Wait, what was that you said? Oh yeah, normal isn't even close to happening anytime soon. As soon as Oooh comes there's the sleepless nights, spit up, worrying about SIDS and pacifiers and what foods I eat that could give him gas. Not to mention recovering from birth and adjusting to having two kids to take care of once my husband goes back to work and is gone again every week.

Wasn't I saying something about being grateful? Maybe I'll let myself feel bad today and tomorrow I'll be grateful. Yeah, that sounds good. Now I need another cookie.

Wednesday, October 13, 2010

Let's Pretend

Awhile ago, I wrote about the difference between being pregnant the first time, and now being pregnant with a 2 1/2 year old. And the floor is officially my sworn enemy. But Declan exists on the floor. We play blocks, in the sandbox, and with his beloved farm all on the effing floor. And my awkward roll-to-the-left-then-on-all-fours way of getting up is becoming embarrassing. But I have no choice because, as I've already said, it's really not about me this time. There's cleaning and cooking and playing to do, and it's not going to happen while I have my feet up on the couch.

On the plus side, the little boy in my tummy is getting bigger and bigger and the day when we get to meet him is coming right up. I'm not sure how Declan's going to take it, especially because when I told him I was going to have to hold the baby a lot, Declan said "no, you are going to hold me". Luckily, Rich will be here for six weeks and that should give us all a chance to adjust.

But once Rich goes back to work, it's going to be just me four days a week. I'm not going to lie and say I'm not terrified. I forget though that Rich started traveling every week Monday through Friday when Declan was five months old and I survived that. And frankly, I have to remember how good I have it. I can stay home with my boys, we live in a safe neighborhood, and if I need to survive through babysitters and take out, I won't be breaking my budget. Life could be worse. In fact it is for about 95% of the world. For me, perspective is the key to being grateful. How easy it is to only compare yourself to people who "have it easier". That, I've discovered is the key to unhappiness.

But enough of the affirmations, this blog is about Declan, and he does not disappoint. I'm sure I've said this thousands of times, but he continually blows my mind. He loves to sing the Caillou theme song, but knows none of the words. The sandbox equals naked time. Seriously, it's like Pavlov's dog. He heads toward the sandbox while stripping and will throw a massive fit if he's required to leave any of his clothes on. And we're in the asking questions phase. Except with Declan, he just repeats the same question about 10 times until you've formulated your answer. This one is not waiting for answers, and he's afraid you'll forget what he asked .5 seconds ago.
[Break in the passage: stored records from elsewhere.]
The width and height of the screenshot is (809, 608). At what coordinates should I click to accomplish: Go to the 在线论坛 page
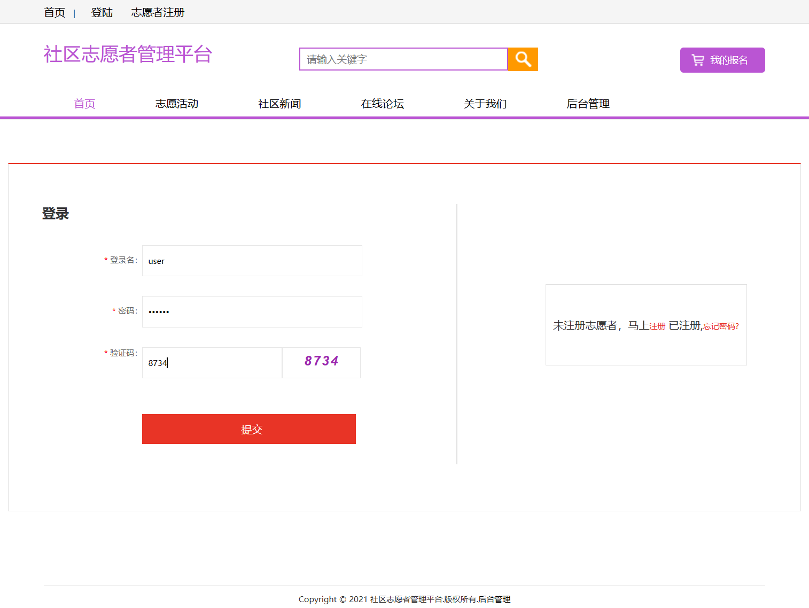[382, 104]
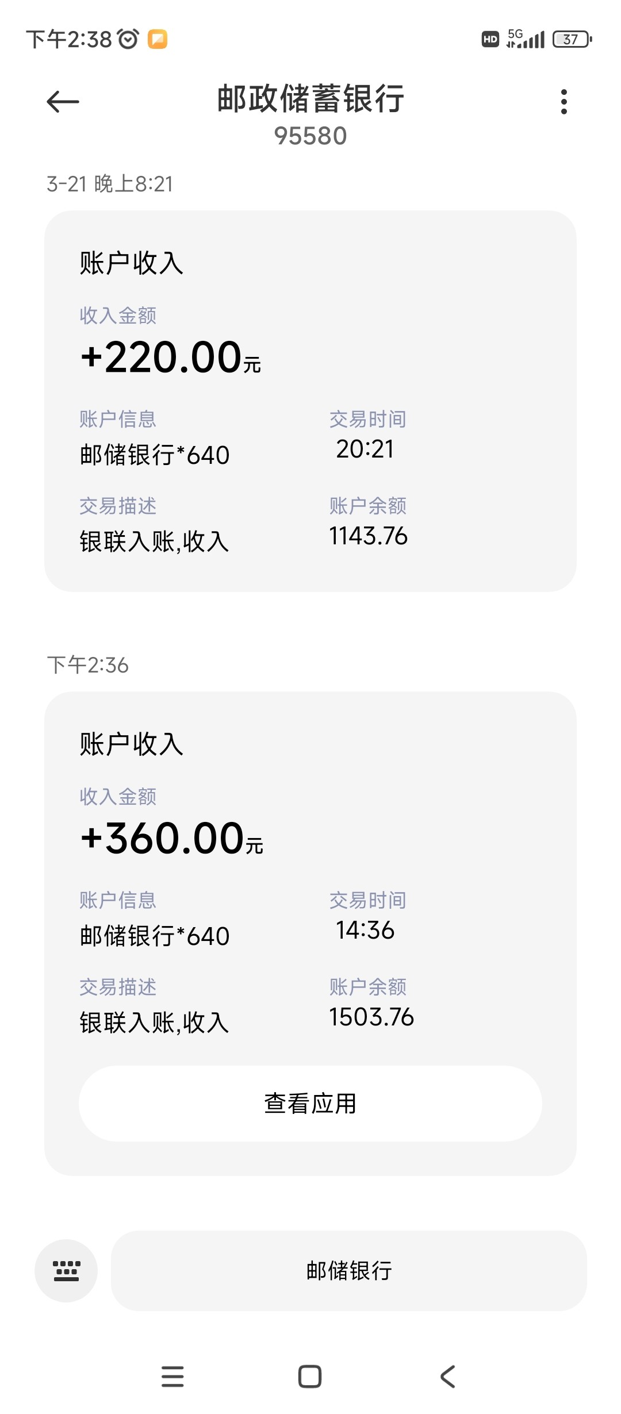Tap the battery indicator showing 37
Viewport: 621px width, 1414px height.
[x=572, y=39]
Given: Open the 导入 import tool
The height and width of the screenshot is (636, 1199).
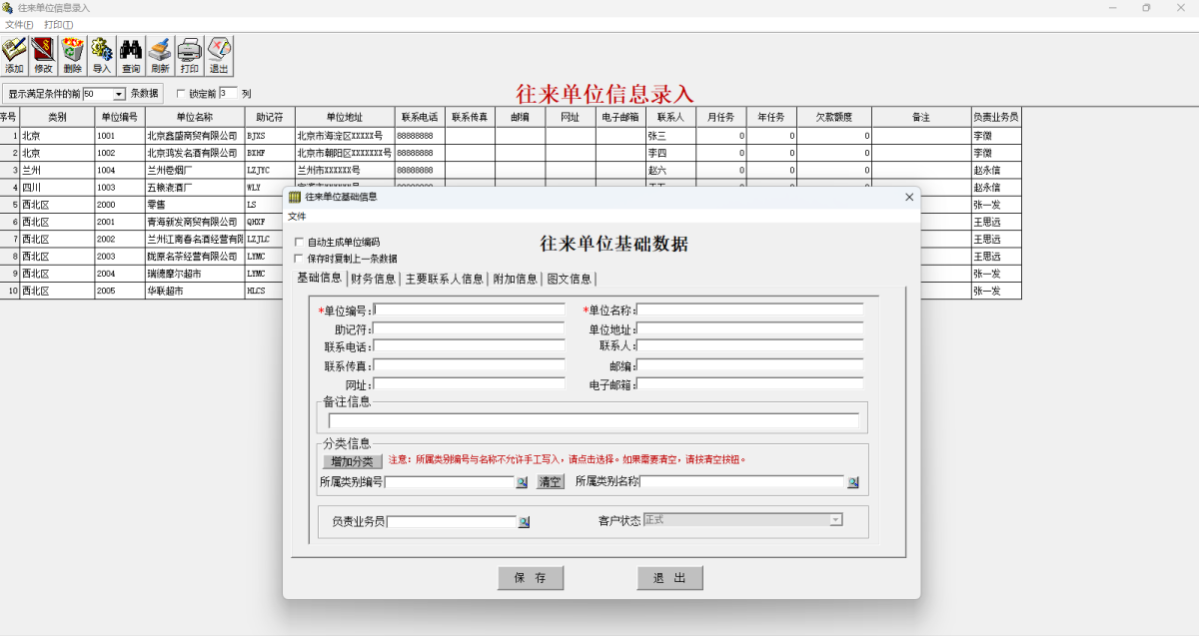Looking at the screenshot, I should (102, 55).
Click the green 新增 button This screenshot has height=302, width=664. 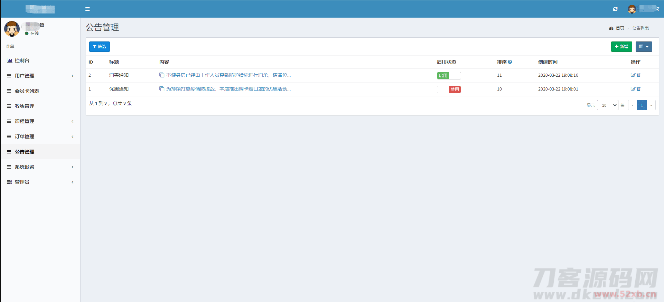[x=621, y=47]
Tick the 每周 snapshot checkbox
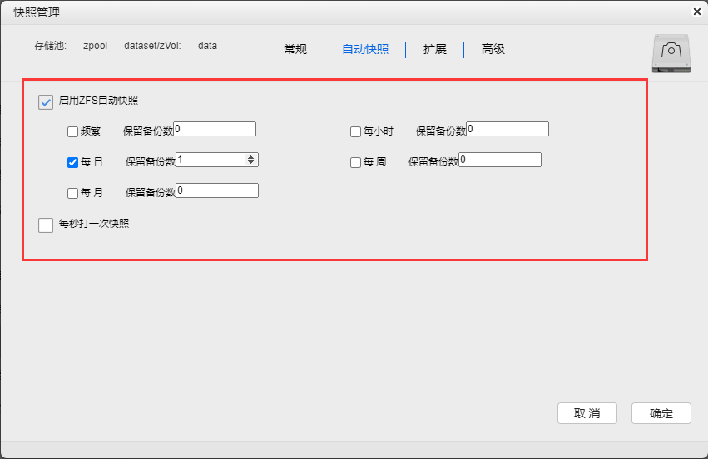This screenshot has height=459, width=708. pyautogui.click(x=356, y=162)
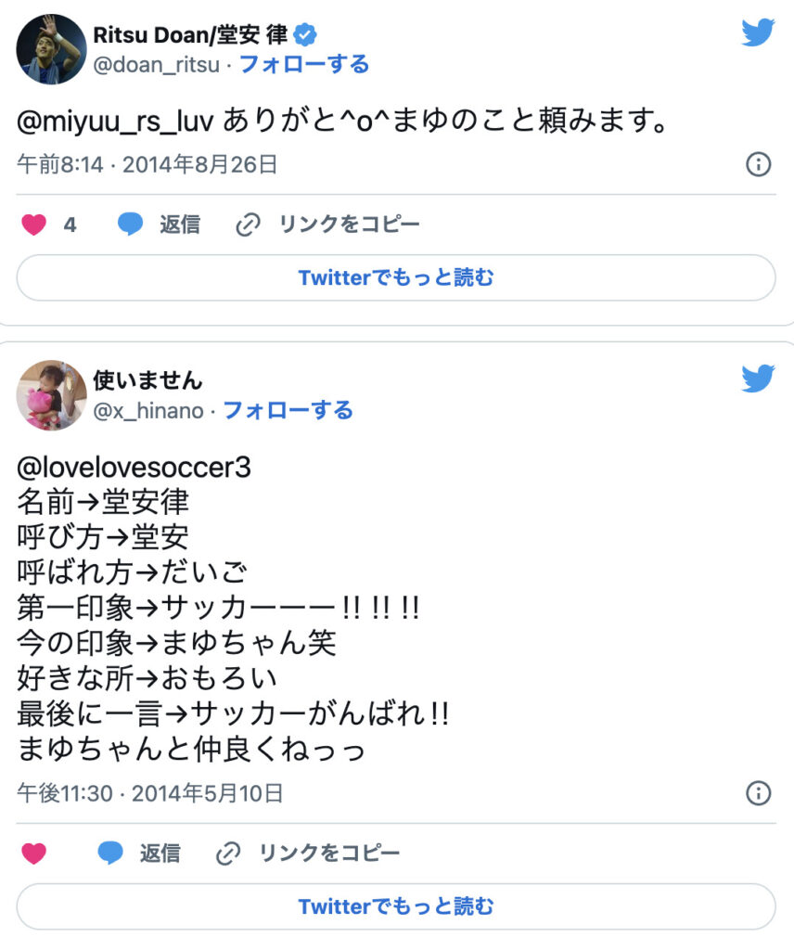
Task: Like Ritsu Doan's tweet with the heart icon
Action: point(34,225)
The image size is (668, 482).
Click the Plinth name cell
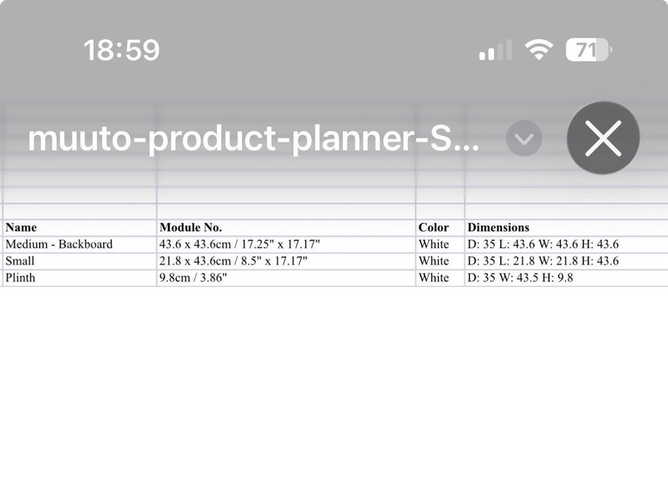(x=20, y=278)
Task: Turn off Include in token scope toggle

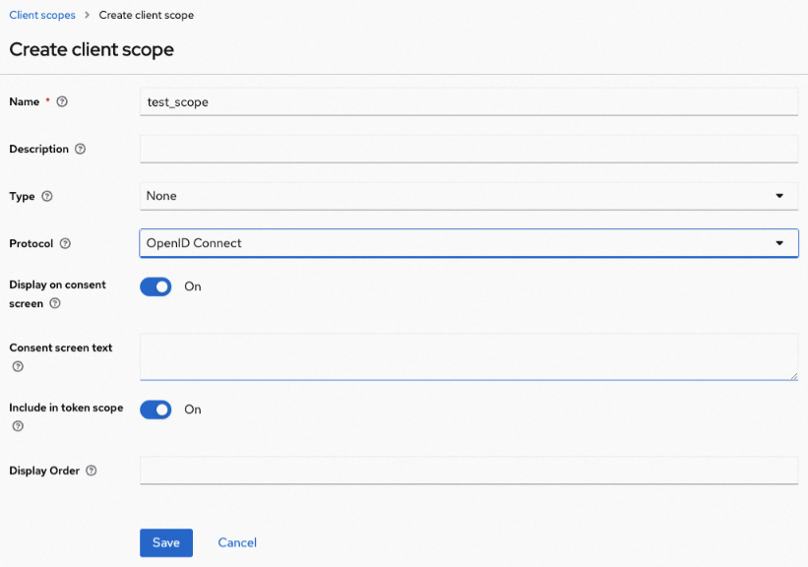Action: pyautogui.click(x=155, y=410)
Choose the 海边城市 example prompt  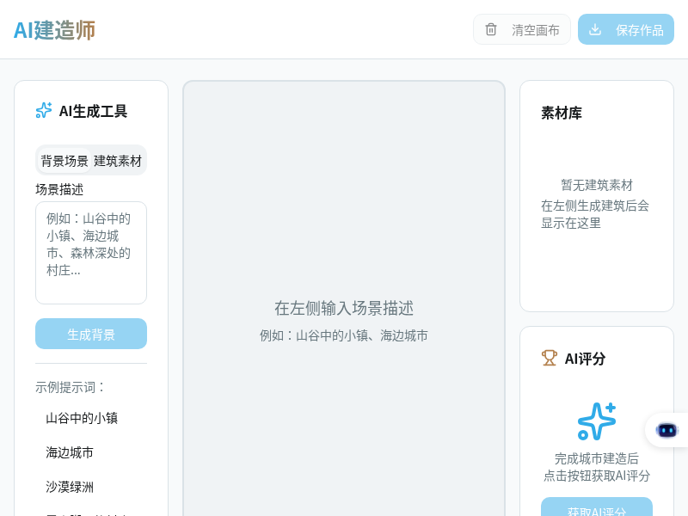(70, 452)
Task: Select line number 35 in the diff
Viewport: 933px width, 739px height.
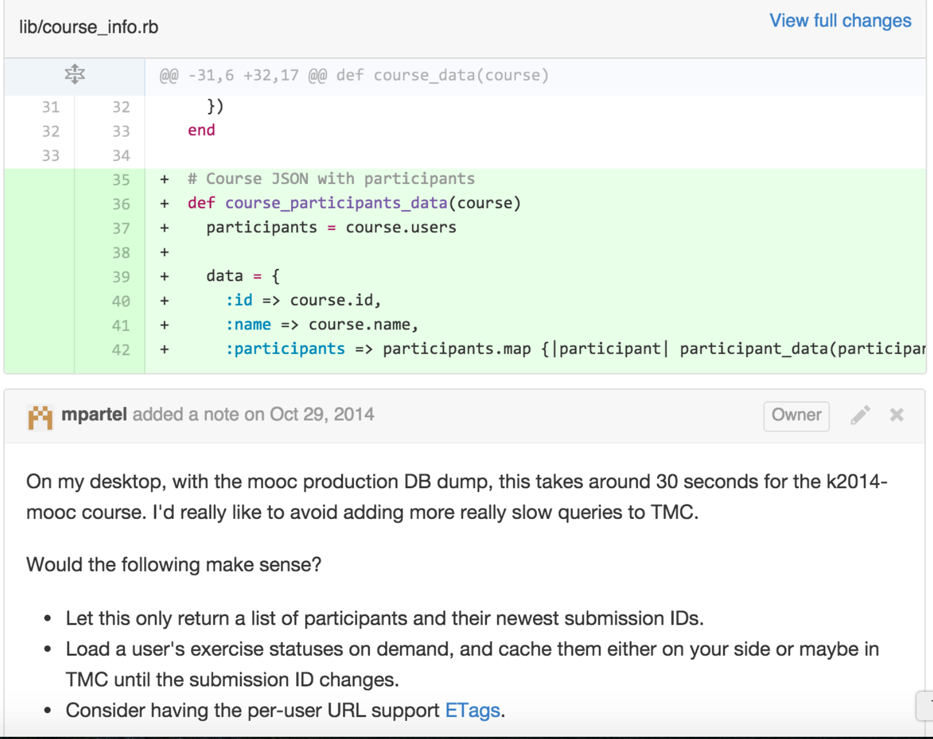Action: (x=121, y=180)
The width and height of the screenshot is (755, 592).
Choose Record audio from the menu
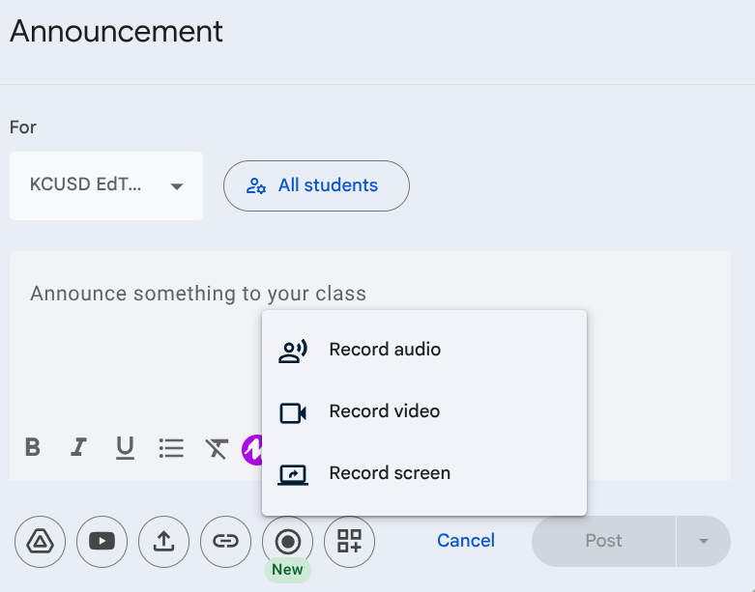pos(385,350)
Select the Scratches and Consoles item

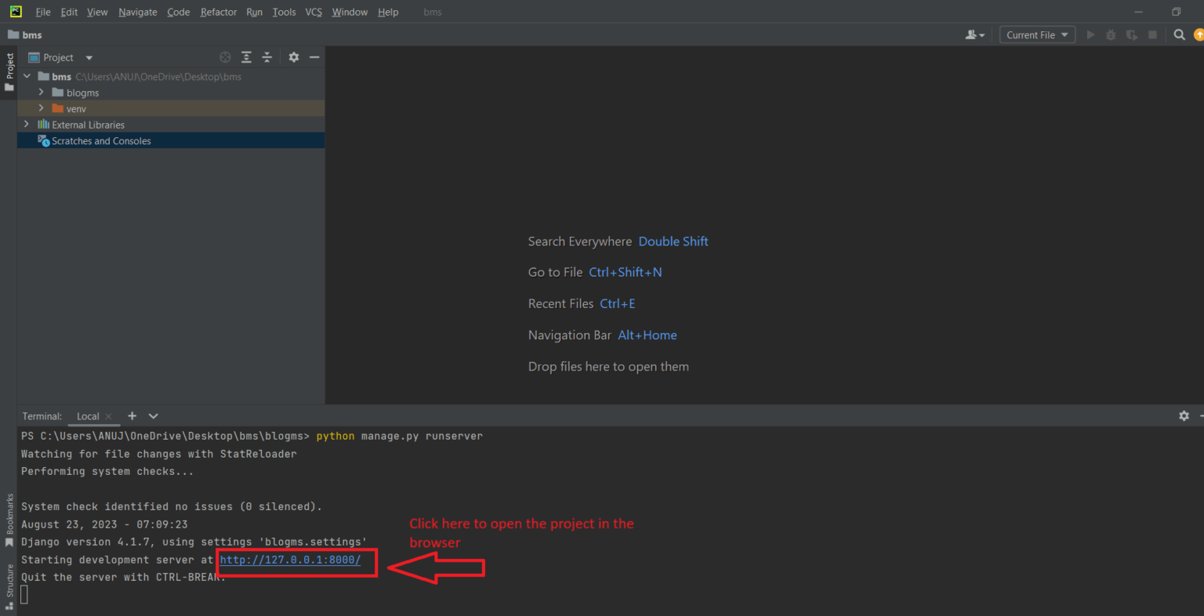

And he's finally started to grasp pretend. Usually it will confuse him a little, like when we ask him if he's a frog (or Curious George or a choo choo, etc.) and he'll look at you very seriously and say, "no, I'm not a frog, I'm a boy". But he loves to prepare lunch for Rich and I to eat and this morning he wanted to know what kind of animal each piece of his waffle was. I love two! Aside from the tantrums (which are plentiful), it's just really fun to sit and have a conversation with my son.

We've had a great month so far, Rich had surgery and has been home for a week and a half now. And there's nothing better than seeing how happy Declan is when Rich is home. There's just a sense of contentment that is missing when Daddy is gone. There's nothing that makes me happier than when Declan turns to me and tells me to go away, he just wants to be with Daddy.

Now we're just biding our time until Thanksgiving when Rich will work from home until baby Oooh comes in mid-December. Then, we'll have some family time for six weeks while Rich is home for his paternity leave. This year, we'll have a lot to be thankful for.